[Stored records]
━━━━━━━━━━━━━━━━━━━━
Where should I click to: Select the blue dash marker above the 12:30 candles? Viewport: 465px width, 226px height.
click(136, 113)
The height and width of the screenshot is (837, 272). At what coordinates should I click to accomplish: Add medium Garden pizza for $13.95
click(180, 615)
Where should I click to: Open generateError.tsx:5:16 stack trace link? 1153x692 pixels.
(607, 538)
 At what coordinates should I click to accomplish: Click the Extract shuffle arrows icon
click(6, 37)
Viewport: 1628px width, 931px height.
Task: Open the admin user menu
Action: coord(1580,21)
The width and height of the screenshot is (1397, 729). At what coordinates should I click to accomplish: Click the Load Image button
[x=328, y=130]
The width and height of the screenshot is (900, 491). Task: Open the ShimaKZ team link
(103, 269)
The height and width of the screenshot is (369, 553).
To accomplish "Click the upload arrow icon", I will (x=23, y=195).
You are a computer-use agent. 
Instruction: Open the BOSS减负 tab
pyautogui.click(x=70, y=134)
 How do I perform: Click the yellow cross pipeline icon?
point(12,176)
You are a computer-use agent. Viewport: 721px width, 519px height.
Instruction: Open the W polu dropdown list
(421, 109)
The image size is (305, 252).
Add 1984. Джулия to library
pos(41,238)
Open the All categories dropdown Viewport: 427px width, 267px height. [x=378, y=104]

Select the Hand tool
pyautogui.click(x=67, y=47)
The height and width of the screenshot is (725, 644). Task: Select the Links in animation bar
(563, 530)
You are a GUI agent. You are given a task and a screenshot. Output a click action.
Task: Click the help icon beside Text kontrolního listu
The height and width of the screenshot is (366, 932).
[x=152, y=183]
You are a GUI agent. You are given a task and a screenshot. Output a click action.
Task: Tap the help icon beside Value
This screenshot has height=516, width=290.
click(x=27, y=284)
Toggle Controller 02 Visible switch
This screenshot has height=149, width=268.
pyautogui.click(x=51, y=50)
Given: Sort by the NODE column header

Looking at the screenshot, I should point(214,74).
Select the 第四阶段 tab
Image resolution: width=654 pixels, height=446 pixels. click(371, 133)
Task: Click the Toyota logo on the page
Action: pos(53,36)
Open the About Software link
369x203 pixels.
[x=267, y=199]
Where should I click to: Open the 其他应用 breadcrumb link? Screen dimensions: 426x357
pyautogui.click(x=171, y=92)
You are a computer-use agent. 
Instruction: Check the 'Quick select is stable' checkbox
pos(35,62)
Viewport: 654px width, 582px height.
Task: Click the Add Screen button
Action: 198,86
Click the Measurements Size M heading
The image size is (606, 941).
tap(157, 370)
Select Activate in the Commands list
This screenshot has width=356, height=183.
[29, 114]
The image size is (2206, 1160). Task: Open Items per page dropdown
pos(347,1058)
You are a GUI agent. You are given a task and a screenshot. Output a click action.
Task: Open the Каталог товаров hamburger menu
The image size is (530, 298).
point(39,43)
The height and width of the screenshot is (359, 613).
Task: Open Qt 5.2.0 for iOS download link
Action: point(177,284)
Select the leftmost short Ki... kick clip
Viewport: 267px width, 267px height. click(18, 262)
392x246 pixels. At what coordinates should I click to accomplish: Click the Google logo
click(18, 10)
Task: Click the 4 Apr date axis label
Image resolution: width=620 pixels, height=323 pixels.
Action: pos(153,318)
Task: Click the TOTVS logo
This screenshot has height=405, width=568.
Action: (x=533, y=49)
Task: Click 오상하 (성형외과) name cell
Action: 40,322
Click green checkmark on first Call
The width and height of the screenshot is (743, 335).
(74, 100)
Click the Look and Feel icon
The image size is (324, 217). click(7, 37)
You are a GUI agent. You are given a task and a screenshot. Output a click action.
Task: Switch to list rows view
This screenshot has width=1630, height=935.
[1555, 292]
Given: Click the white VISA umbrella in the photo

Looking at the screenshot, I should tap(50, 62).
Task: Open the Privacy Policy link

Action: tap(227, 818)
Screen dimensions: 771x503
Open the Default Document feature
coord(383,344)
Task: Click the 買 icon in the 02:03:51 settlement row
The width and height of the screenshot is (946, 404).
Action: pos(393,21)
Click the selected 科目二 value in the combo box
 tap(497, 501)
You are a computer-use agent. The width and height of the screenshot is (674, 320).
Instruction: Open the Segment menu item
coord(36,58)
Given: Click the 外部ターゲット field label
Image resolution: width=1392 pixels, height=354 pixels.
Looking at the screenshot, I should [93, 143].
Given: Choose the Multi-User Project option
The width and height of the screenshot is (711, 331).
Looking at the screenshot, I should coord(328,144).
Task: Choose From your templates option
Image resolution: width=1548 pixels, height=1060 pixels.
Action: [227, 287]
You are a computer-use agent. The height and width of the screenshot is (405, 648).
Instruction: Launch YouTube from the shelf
━━━━━━━━━━━━━━━━━━━━
What is expected => Find every line of the material that contains the string "label" and copy each one out. Case counts.

Task answer =>
Task: Click the 4 Apr date axis label
Given: Click the 外部ターゲット field label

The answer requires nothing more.